BEGIN Provided material

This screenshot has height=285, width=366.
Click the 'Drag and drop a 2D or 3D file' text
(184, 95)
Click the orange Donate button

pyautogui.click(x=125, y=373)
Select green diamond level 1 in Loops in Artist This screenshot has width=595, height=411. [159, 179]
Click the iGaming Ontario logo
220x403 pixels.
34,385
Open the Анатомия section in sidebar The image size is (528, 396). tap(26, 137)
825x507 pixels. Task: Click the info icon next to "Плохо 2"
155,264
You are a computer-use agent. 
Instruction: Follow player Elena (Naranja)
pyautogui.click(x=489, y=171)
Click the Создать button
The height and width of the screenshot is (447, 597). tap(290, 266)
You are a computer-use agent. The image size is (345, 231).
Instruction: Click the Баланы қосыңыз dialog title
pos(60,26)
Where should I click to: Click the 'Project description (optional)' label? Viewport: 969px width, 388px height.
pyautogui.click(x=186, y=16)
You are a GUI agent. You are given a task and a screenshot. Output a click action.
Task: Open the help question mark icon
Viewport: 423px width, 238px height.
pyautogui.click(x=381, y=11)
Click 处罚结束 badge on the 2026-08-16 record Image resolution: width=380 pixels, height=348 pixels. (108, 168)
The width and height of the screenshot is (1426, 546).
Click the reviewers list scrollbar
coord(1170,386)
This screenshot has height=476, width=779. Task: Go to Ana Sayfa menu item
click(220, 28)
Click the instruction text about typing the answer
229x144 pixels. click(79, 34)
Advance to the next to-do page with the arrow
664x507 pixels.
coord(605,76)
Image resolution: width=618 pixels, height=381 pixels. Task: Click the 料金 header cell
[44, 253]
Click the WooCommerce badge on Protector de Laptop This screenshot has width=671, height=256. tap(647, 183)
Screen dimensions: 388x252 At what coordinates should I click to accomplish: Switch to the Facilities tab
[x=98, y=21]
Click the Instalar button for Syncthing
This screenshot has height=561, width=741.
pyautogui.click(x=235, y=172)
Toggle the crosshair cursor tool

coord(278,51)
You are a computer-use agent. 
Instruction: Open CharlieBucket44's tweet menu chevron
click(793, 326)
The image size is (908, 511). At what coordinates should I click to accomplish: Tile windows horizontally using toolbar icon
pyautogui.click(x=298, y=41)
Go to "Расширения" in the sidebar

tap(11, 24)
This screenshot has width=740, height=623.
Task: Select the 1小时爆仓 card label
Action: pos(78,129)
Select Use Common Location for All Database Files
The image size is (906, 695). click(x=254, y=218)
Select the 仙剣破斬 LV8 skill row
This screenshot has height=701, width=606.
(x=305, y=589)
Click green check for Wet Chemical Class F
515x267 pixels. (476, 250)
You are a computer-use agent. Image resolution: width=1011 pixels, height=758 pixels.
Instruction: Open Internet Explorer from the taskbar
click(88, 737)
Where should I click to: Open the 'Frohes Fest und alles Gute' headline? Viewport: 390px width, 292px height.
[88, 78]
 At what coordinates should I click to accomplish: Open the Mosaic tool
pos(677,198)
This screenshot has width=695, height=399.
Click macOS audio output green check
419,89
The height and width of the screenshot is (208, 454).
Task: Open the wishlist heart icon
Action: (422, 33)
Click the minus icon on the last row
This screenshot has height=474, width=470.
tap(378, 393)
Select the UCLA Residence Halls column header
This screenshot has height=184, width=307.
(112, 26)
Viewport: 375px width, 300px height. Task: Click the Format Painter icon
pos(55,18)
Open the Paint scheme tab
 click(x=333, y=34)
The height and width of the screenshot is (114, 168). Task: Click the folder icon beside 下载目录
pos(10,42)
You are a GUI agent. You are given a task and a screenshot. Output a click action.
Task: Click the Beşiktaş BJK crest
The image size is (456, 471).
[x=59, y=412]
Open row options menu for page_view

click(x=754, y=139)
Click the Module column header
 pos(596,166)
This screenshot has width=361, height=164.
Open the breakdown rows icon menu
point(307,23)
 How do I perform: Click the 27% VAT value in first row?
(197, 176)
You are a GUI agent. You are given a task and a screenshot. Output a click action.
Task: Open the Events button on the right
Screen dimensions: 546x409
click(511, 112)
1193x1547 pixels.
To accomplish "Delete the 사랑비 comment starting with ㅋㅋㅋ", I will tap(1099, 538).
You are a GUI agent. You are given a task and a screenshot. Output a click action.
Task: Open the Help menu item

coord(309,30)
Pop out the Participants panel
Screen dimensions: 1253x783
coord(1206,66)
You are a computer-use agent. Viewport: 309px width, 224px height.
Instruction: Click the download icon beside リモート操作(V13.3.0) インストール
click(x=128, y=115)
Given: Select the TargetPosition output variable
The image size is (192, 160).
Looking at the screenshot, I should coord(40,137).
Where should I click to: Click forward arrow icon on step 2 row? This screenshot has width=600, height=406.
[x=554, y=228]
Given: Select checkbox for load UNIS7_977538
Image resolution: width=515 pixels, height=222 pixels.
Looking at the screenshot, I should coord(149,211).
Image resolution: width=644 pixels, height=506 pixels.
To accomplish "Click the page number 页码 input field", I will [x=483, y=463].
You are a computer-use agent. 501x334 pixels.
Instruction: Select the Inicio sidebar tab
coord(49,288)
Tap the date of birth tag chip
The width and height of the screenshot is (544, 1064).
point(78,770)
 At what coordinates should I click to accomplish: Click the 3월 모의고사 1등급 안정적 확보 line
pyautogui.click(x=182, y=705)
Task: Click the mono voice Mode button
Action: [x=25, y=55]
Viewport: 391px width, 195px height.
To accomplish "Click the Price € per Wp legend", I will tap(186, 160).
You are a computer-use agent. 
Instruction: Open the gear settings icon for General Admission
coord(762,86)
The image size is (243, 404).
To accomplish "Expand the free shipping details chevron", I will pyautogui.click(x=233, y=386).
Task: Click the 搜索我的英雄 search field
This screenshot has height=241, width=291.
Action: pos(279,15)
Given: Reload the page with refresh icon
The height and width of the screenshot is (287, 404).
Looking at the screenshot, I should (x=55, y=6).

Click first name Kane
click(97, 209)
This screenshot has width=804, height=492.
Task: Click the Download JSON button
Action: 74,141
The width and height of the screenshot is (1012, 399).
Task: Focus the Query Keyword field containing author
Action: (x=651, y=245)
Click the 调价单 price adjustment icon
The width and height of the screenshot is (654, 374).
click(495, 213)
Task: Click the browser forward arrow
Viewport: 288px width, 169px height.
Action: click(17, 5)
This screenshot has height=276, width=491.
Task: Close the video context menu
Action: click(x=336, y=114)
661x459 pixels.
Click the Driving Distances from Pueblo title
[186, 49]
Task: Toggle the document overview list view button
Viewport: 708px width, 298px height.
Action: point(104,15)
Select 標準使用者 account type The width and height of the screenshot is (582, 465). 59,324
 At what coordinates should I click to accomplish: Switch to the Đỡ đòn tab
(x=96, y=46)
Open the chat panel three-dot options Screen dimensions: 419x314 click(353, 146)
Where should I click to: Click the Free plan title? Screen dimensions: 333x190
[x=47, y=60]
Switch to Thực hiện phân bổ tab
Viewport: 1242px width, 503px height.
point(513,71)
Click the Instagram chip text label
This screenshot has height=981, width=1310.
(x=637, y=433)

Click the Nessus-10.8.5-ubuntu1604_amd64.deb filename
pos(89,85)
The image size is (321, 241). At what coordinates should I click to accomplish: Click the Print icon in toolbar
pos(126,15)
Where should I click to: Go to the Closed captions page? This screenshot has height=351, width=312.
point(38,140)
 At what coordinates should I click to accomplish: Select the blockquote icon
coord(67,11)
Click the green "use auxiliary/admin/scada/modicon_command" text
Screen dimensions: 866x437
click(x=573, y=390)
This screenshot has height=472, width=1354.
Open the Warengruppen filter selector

END Provided material

• Your task: Would you print all of the material above exactly as written?

• Solution:
This screenshot has height=285, width=366.
Click the 'Drag and drop a 2D or 3D file' text
(184, 95)
Click the orange Donate button

pyautogui.click(x=125, y=373)
Select green diamond level 1 in Loops in Artist This screenshot has width=595, height=411. [159, 179]
Click the iGaming Ontario logo
220x403 pixels.
34,385
Open the Анатомия section in sidebar The image size is (528, 396). tap(26, 137)
825x507 pixels. Task: Click the info icon next to "Плохо 2"
155,264
You are a computer-use agent. 
Instruction: Follow player Elena (Naranja)
pyautogui.click(x=489, y=171)
Click the Создать button
The height and width of the screenshot is (447, 597). tap(290, 266)
You are a computer-use agent. The image size is (345, 231).
Instruction: Click the Баланы қосыңыз dialog title
pos(60,26)
Where should I click to: Click the 'Project description (optional)' label? Viewport: 969px width, 388px height.
pyautogui.click(x=186, y=16)
You are a GUI agent. You are given a task and a screenshot. Output a click action.
Task: Open the help question mark icon
Viewport: 423px width, 238px height.
pyautogui.click(x=381, y=11)
Click 处罚结束 badge on the 2026-08-16 record Image resolution: width=380 pixels, height=348 pixels. (108, 168)
The width and height of the screenshot is (1426, 546).
Click the reviewers list scrollbar
coord(1170,386)
This screenshot has height=476, width=779. Task: Go to Ana Sayfa menu item
click(220, 28)
Click the instruction text about typing the answer
229x144 pixels. click(79, 34)
Advance to the next to-do page with the arrow
664x507 pixels.
coord(605,76)
Image resolution: width=618 pixels, height=381 pixels. Task: Click the 料金 header cell
[44, 253]
Click the WooCommerce badge on Protector de Laptop This screenshot has width=671, height=256. tap(647, 183)
Screen dimensions: 388x252 At what coordinates should I click to accomplish: Switch to the Facilities tab
[x=98, y=21]
Click the Instalar button for Syncthing
This screenshot has height=561, width=741.
pyautogui.click(x=235, y=172)
Toggle the crosshair cursor tool

coord(278,51)
You are a computer-use agent. 
Instruction: Open CharlieBucket44's tweet menu chevron
click(793, 326)
The image size is (908, 511). At what coordinates should I click to accomplish: Tile windows horizontally using toolbar icon
pyautogui.click(x=298, y=41)
Go to "Расширения" in the sidebar

tap(11, 24)
This screenshot has width=740, height=623.
Task: Select the 1小时爆仓 card label
Action: pos(78,129)
Select Use Common Location for All Database Files
The image size is (906, 695). click(x=254, y=218)
Select the 仙剣破斬 LV8 skill row
This screenshot has height=701, width=606.
(x=305, y=589)
Click green check for Wet Chemical Class F
515x267 pixels. (476, 250)
You are a computer-use agent. Image resolution: width=1011 pixels, height=758 pixels.
Instruction: Open Internet Explorer from the taskbar
click(88, 737)
Where should I click to: Open the 'Frohes Fest und alles Gute' headline? Viewport: 390px width, 292px height.
[88, 78]
 At what coordinates should I click to accomplish: Open the Mosaic tool
pos(677,198)
This screenshot has width=695, height=399.
Click macOS audio output green check
419,89
The height and width of the screenshot is (208, 454).
Task: Open the wishlist heart icon
Action: (422, 33)
Click the minus icon on the last row
This screenshot has height=474, width=470.
tap(378, 393)
Select the UCLA Residence Halls column header
This screenshot has height=184, width=307.
(112, 26)
Viewport: 375px width, 300px height. Task: Click the Format Painter icon
pos(55,18)
Open the Paint scheme tab
 click(x=333, y=34)
The height and width of the screenshot is (114, 168). Task: Click the folder icon beside 下载目录
pos(10,42)
You are a GUI agent. You are given a task and a screenshot. Output a click action.
Task: Click the Beşiktaş BJK crest
The image size is (456, 471).
[x=59, y=412]
Open row options menu for page_view

click(x=754, y=139)
Click the Module column header
 pos(596,166)
This screenshot has width=361, height=164.
Open the breakdown rows icon menu
point(307,23)
 How do I perform: Click the 27% VAT value in first row?
(197, 176)
You are a GUI agent. You are given a task and a screenshot. Output a click action.
Task: Open the Events button on the right
Screen dimensions: 546x409
click(511, 112)
1193x1547 pixels.
To accomplish "Delete the 사랑비 comment starting with ㅋㅋㅋ", I will tap(1099, 538).
You are a GUI agent. You are given a task and a screenshot. Output a click action.
Task: Open the Help menu item

coord(309,30)
Pop out the Participants panel
Screen dimensions: 1253x783
coord(1206,66)
You are a computer-use agent. Viewport: 309px width, 224px height.
Instruction: Click the download icon beside リモート操作(V13.3.0) インストール
click(x=128, y=115)
Given: Select the TargetPosition output variable
The image size is (192, 160).
Looking at the screenshot, I should coord(40,137).
Where should I click to: Click forward arrow icon on step 2 row? This screenshot has width=600, height=406.
[x=554, y=228]
Given: Select checkbox for load UNIS7_977538
Image resolution: width=515 pixels, height=222 pixels.
Looking at the screenshot, I should coord(149,211).
Image resolution: width=644 pixels, height=506 pixels.
To accomplish "Click the page number 页码 input field", I will [x=483, y=463].
You are a computer-use agent. 501x334 pixels.
Instruction: Select the Inicio sidebar tab
coord(49,288)
Tap the date of birth tag chip
The width and height of the screenshot is (544, 1064).
point(78,770)
 At what coordinates should I click to accomplish: Click the 3월 모의고사 1등급 안정적 확보 line
pyautogui.click(x=182, y=705)
Task: Click the mono voice Mode button
Action: [x=25, y=55]
Viewport: 391px width, 195px height.
To accomplish "Click the Price € per Wp legend", I will tap(186, 160).
You are a computer-use agent. 
Instruction: Open the gear settings icon for General Admission
coord(762,86)
The image size is (243, 404).
To accomplish "Expand the free shipping details chevron", I will pyautogui.click(x=233, y=386).
Task: Click the 搜索我的英雄 search field
This screenshot has height=241, width=291.
Action: pos(279,15)
Given: Reload the page with refresh icon
The height and width of the screenshot is (287, 404).
Looking at the screenshot, I should (x=55, y=6).

Click first name Kane
click(97, 209)
This screenshot has width=804, height=492.
Task: Click the Download JSON button
Action: 74,141
The width and height of the screenshot is (1012, 399).
Task: Focus the Query Keyword field containing author
Action: (x=651, y=245)
Click the 调价单 price adjustment icon
The width and height of the screenshot is (654, 374).
click(495, 213)
Task: Click the browser forward arrow
Viewport: 288px width, 169px height.
Action: click(17, 5)
This screenshot has height=276, width=491.
Task: Close the video context menu
Action: click(x=336, y=114)
661x459 pixels.
Click the Driving Distances from Pueblo title
[186, 49]
Task: Toggle the document overview list view button
Viewport: 708px width, 298px height.
Action: point(104,15)
Select 標準使用者 account type The width and height of the screenshot is (582, 465). 59,324
 At what coordinates should I click to accomplish: Switch to the Đỡ đòn tab
(x=96, y=46)
Open the chat panel three-dot options Screen dimensions: 419x314 click(353, 146)
Where should I click to: Click the Free plan title? Screen dimensions: 333x190
[x=47, y=60]
Switch to Thực hiện phân bổ tab
Viewport: 1242px width, 503px height.
point(513,71)
Click the Instagram chip text label
This screenshot has height=981, width=1310.
(x=637, y=433)

Click the Nessus-10.8.5-ubuntu1604_amd64.deb filename
pos(89,85)
The image size is (321, 241). At what coordinates should I click to accomplish: Click the Print icon in toolbar
pos(126,15)
Where should I click to: Go to the Closed captions page? This screenshot has height=351, width=312.
point(38,140)
 At what coordinates should I click to accomplish: Select the blockquote icon
coord(67,11)
Click the green "use auxiliary/admin/scada/modicon_command" text
Screen dimensions: 866x437
click(x=573, y=390)
This screenshot has height=472, width=1354.
Open the Warengruppen filter selector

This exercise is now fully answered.